**WORK TO BE COMPLETED**
Please repeat, exactly as they stand, the line containing "Where should I" and the lines after it through the final line of the listing below, minus pictures.

**RECORD EXCERPTS**
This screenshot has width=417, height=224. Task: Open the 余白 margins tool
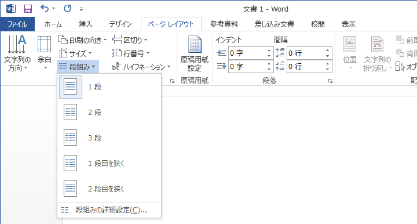(x=44, y=53)
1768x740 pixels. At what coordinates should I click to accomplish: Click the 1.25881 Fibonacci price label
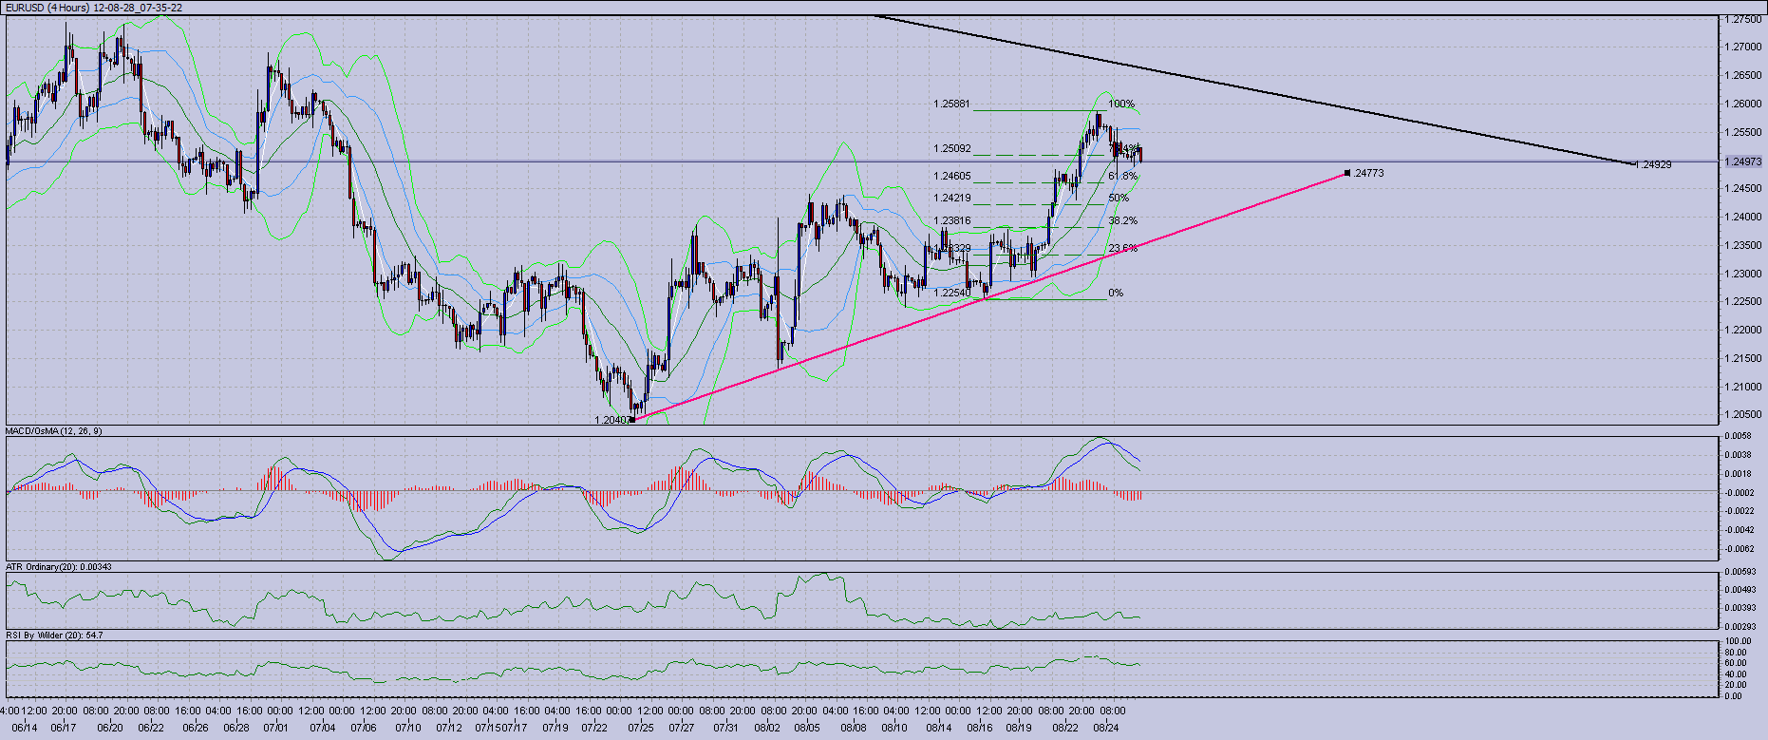point(951,104)
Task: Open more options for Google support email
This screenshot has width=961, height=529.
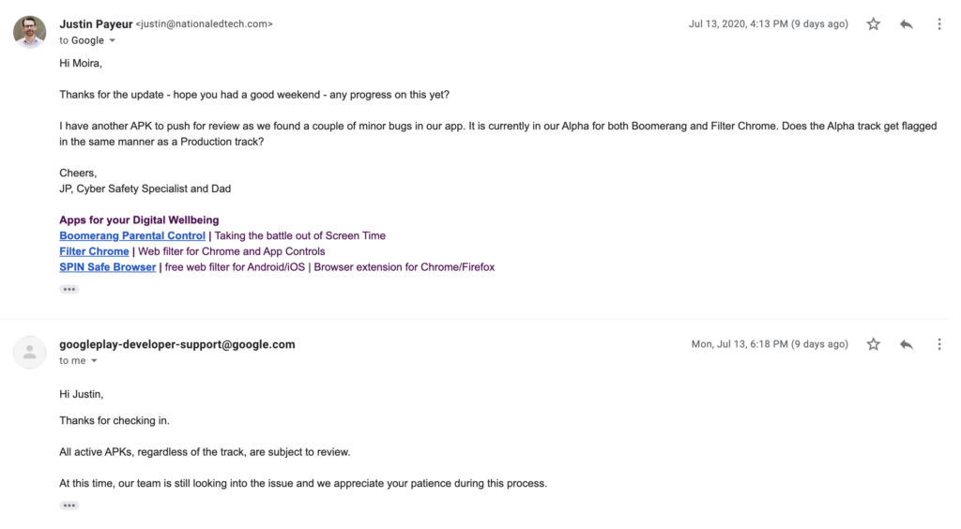Action: tap(938, 344)

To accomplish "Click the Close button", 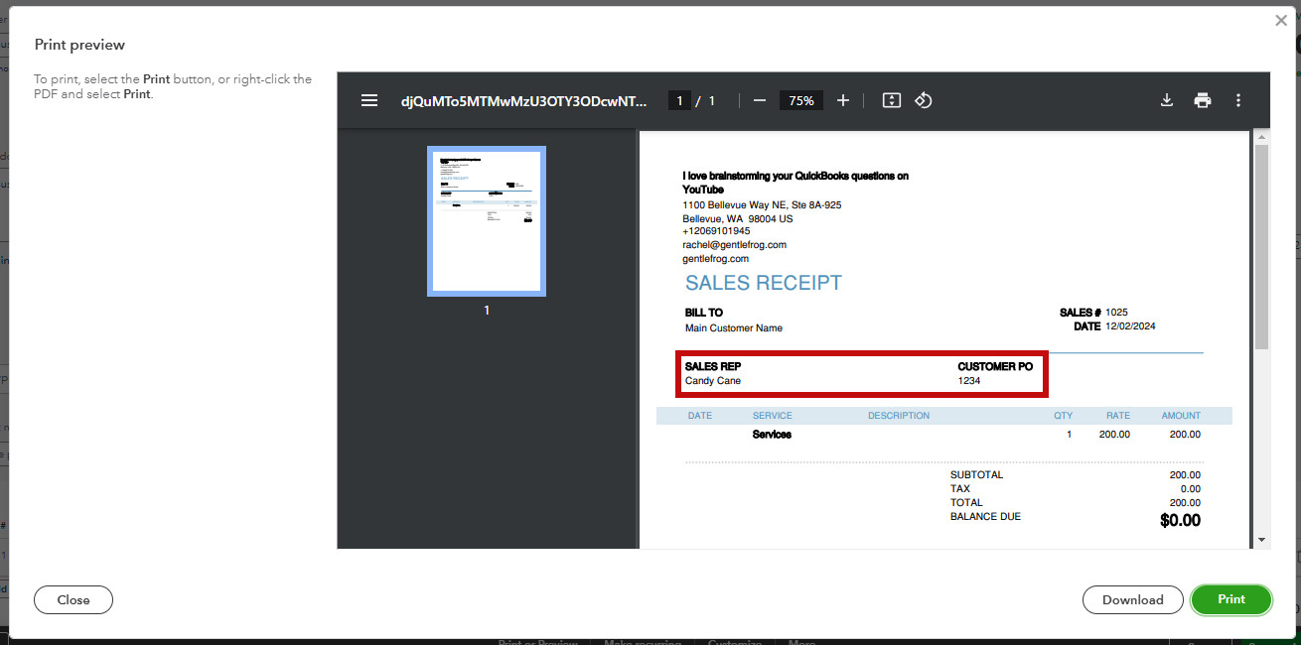I will point(73,599).
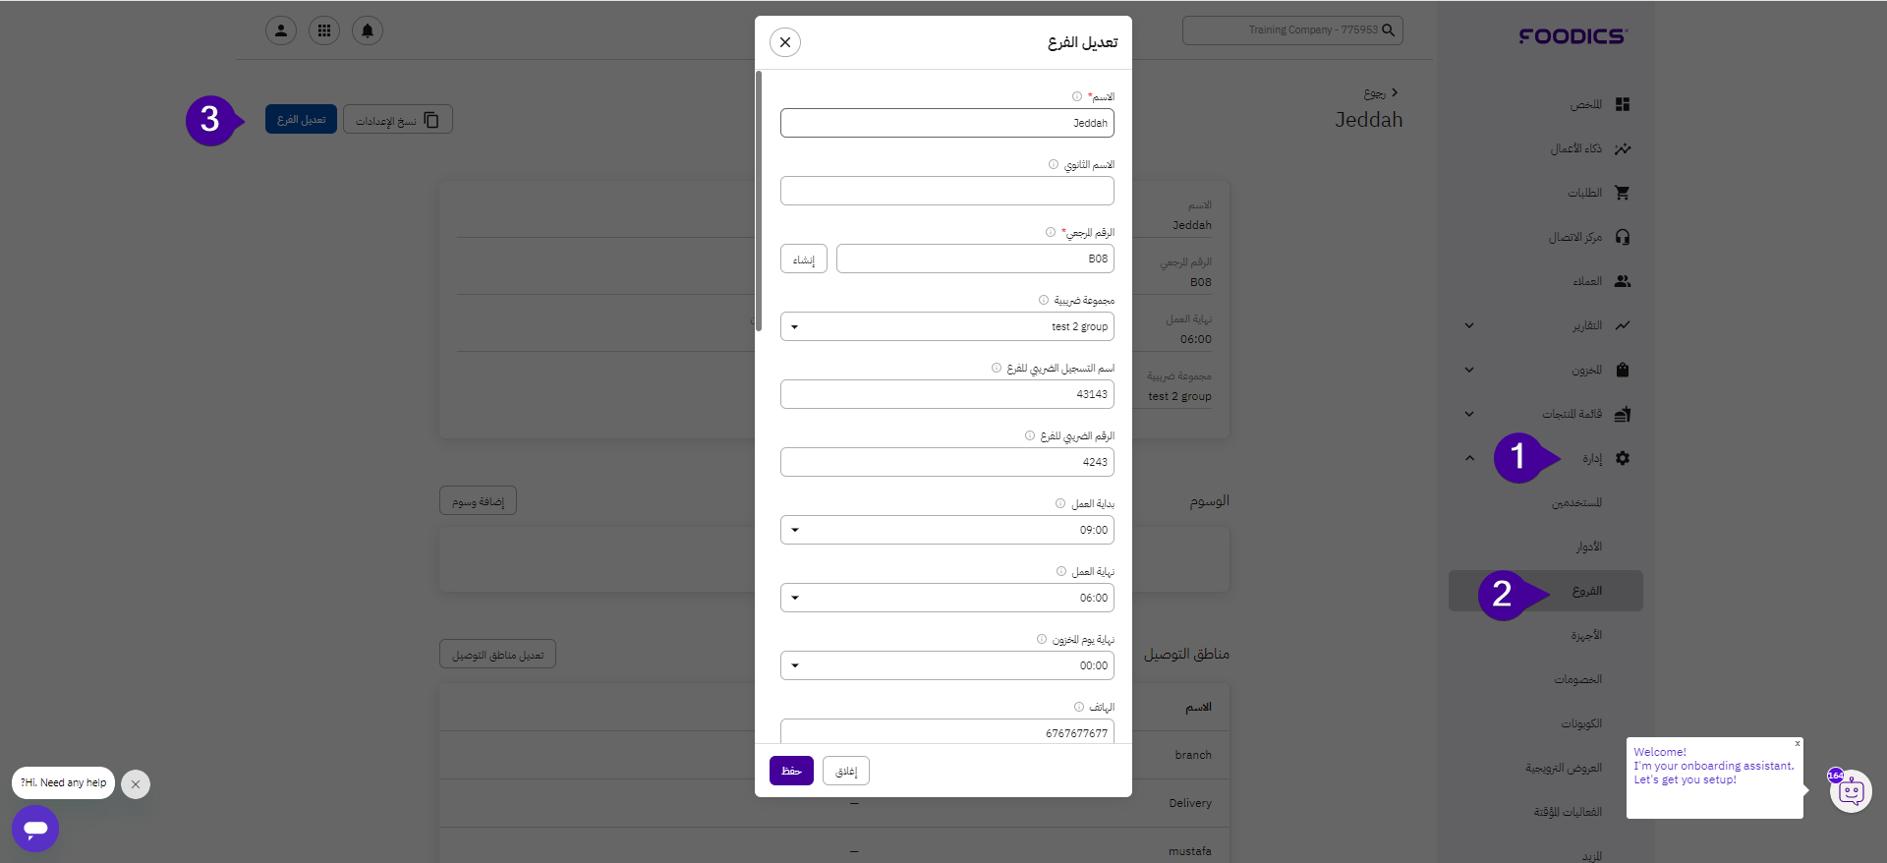Open the Devices item in sidebar
Viewport: 1887px width, 863px height.
point(1585,635)
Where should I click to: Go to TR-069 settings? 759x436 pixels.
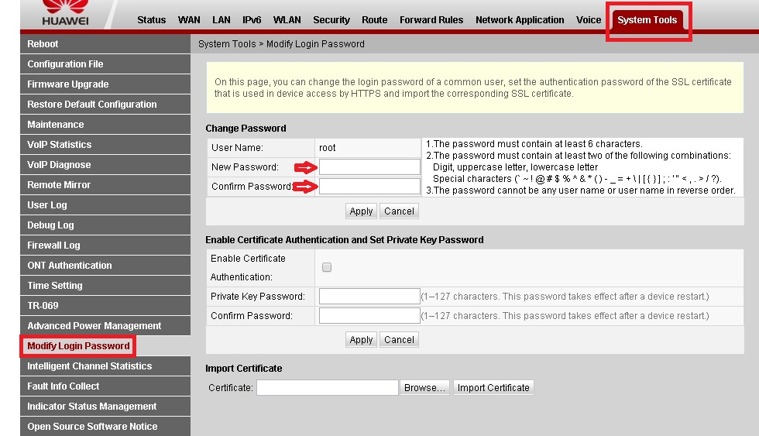click(43, 306)
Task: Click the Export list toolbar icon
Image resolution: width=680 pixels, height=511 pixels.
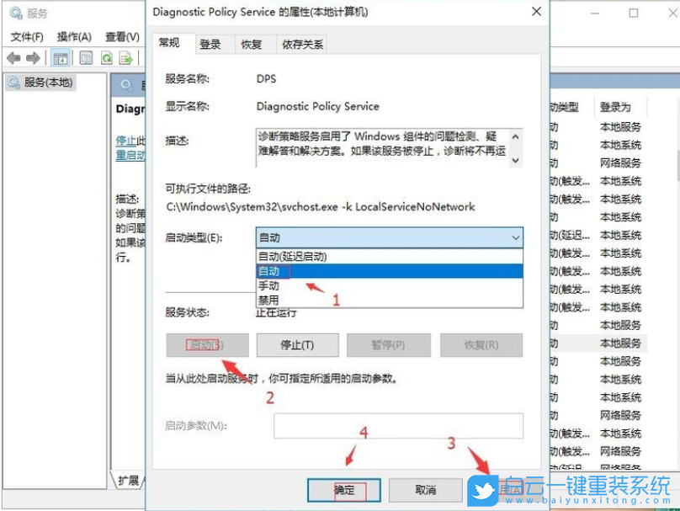Action: pos(126,57)
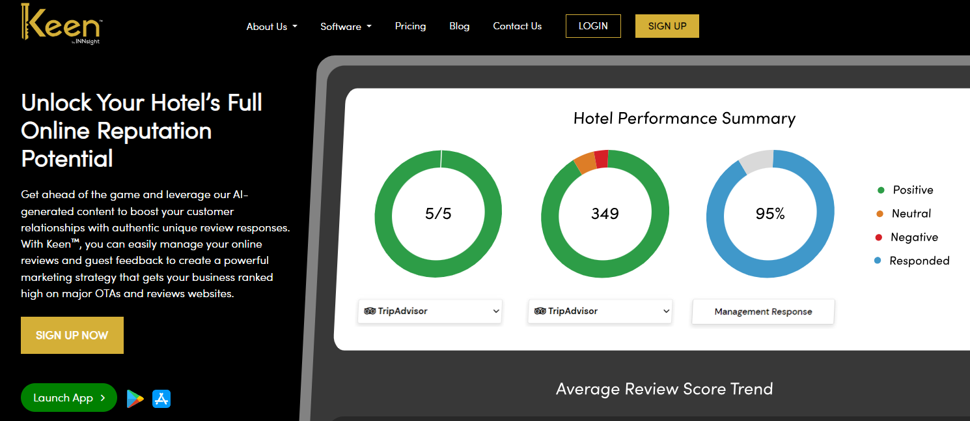Open the Google Play store icon
This screenshot has height=421, width=970.
(x=135, y=398)
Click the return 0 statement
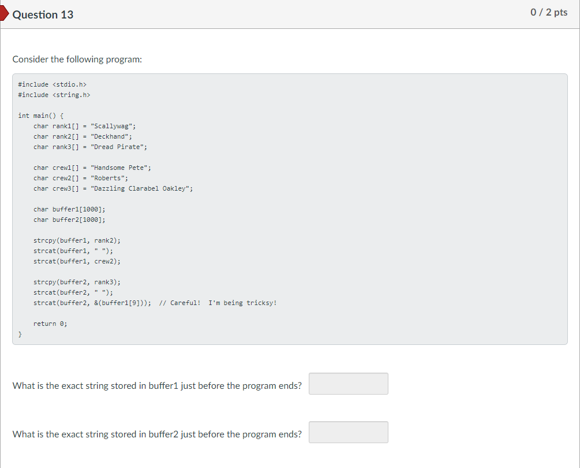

**SOLVED PROBLEM**
Where should I click to: Go to TR-069 settings? 759x436 pixels.
click(43, 306)
Task: Click the Export list toolbar icon
Image resolution: width=680 pixels, height=511 pixels.
Action: pos(126,57)
Open the Google Play store icon
This screenshot has height=421, width=970.
(x=135, y=398)
Click the return 0 statement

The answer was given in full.